For this autonomy, charter schools also face the ultimate form of accountability. If charter schools fail to satisfy their client families, those families will move elsewhere. And if they fail to produce high levels of student performance, they can be shut down. (For more on how charter schools offer a powerful mix of autonomy and accountability, see my Lexington Herald-Leader commentary on this topic).
Kentucky is currently one of only eight states that still prohibit charter schools. This, despite the Commonwealth’s history of being a national leader in education reform efforts. It’s time to change that, and I’m hopeful that, with the leadership of the Kentucky Charter Schools Association and courageous members in the Kentucky General Assembly like Representative Brad Montell of Shelbyville and Senator Mike Wilson of Bowling Green, our next legislative session will see some progress in the adoption of a meaningful charter school bill.
Choice opponents promote many myths about charter schools that are not based on solid evidence, and often contradict themselves. They will tell you that charter schools succeed because they run off students who have discipline problems or disabilities and enroll a disproportionate number of affluent white students, but research suggests that this isn’t the case. Choice opponents will then, in contradiction of the last point, say that we don’t need charter schools because they are no more successful than traditional public schools in terms of student achievement.

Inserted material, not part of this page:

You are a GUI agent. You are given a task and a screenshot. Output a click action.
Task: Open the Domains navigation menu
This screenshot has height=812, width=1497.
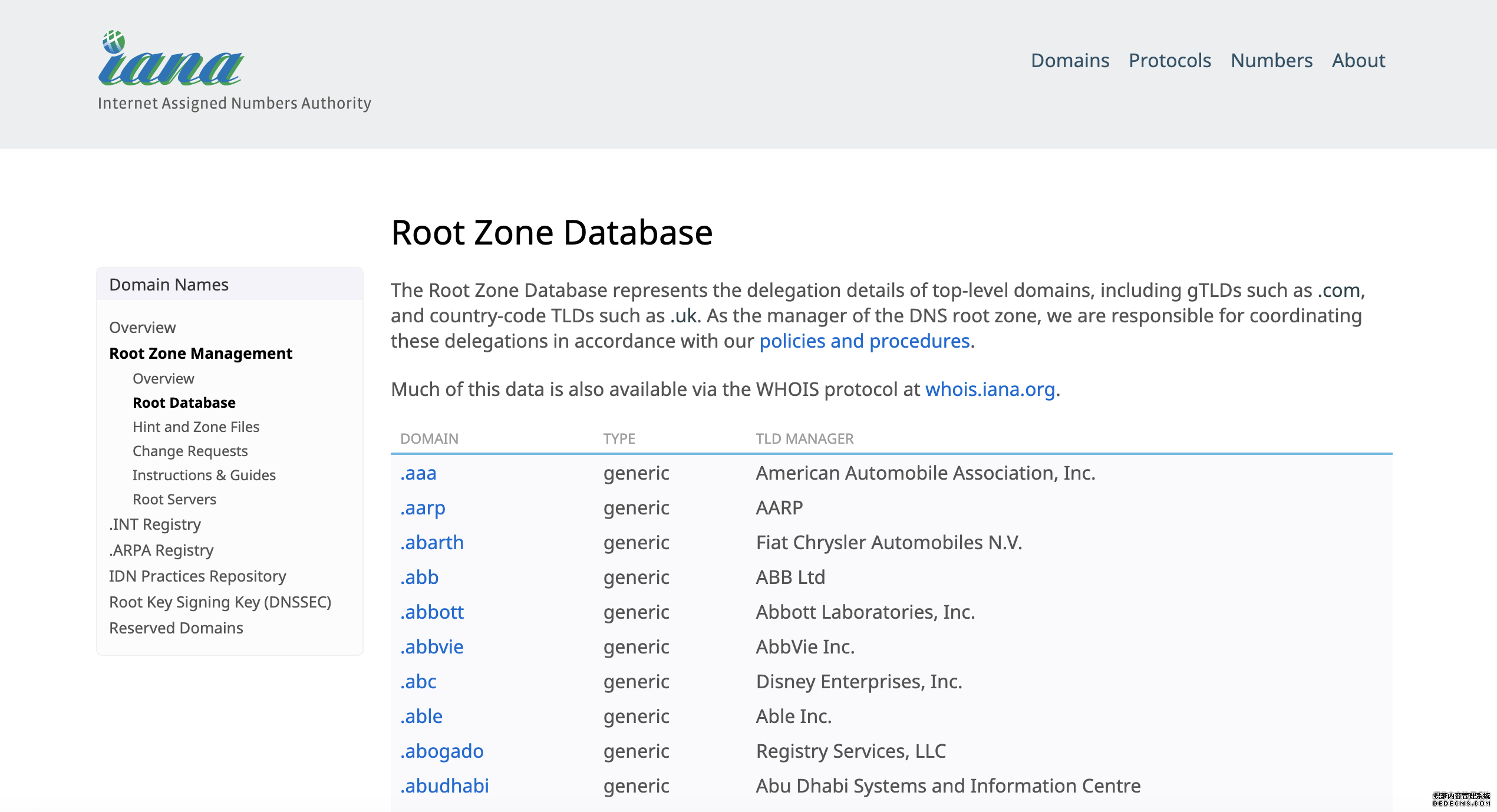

The research on charter school performance is mixed, though high-quality studies (there aren’t enough of these) show that most charter schools do about as well as, or better than, their traditional public school counterparts. The truth is that, like all schools, some charter schools will be great successes and some will be abject failures. The difference is that a failing charter school can be shut down, whereas a failing traditional public school can continue to drain taxpayer dollars indefinitely.
Choice opponents also argue that charter schools “drain money” from traditional public schools that most need additional funding. This argument is based on a mistaken notion of where public school dollars come from and who is in the best position to decide how they are spent, and rests on thoroughly discredited idea that all schools need to improve is more money (I tackle this argument in depth here).
Finally, choice opponents in Kentucky will argue that we don’t need charter schools because state law allows traditional public school districts to apply for “district of innovation” status that gives them charter-like autonomy. But as I also argued in the Lexington Herald-Leader, while the districts of innovation law is a good thing, it is not an adequate substitute for charter schools because it denies families a choice in where they obtain their educational services (see more on this here).
And this is ultimately the argument that wins my heart for charter schools and choice. Families deserve educational options. Education is a public good, but why do we assume that a state monopoly that says your child must go to this school is the best way to deliver on that public good?
This has become a deeply personal question for my family. My oldest child will enter kindergarten in less than two years, and my wife and I are wrestling with the decision about where to send her. We have several excellent options, each of which has inevitable strengths and weaknesses. The trick is figuring out which choice best reflects our daughter’s individual needs, and meets both our values as a family and our aspirations for her future. This makes it a challenging, and deeply personal decision.
The miracle is that we have a decision to make. Because of our affluence, we have the option of buying a home in a community that has great educational options, and the means of affording them. But most families don’t, and so they are stuck with the school the state has chosen for them, regardless of their child’s needs, their values, or their aspirations. Many families poorer than my own pay a disproportionately larger share of tax dollars for education, and often receive much lower quality services.
And that is fundamentally unjust. Every child deserves the kind of educational options my family enjoys – and we long for even more choices.
It is time to rethink the way we deliver our promise of a quality education for all students. High-quality traditional public schools have nothing to fear. And our children have everything to gain.
Let’s make 2014 the year of charter schools in Kentucky.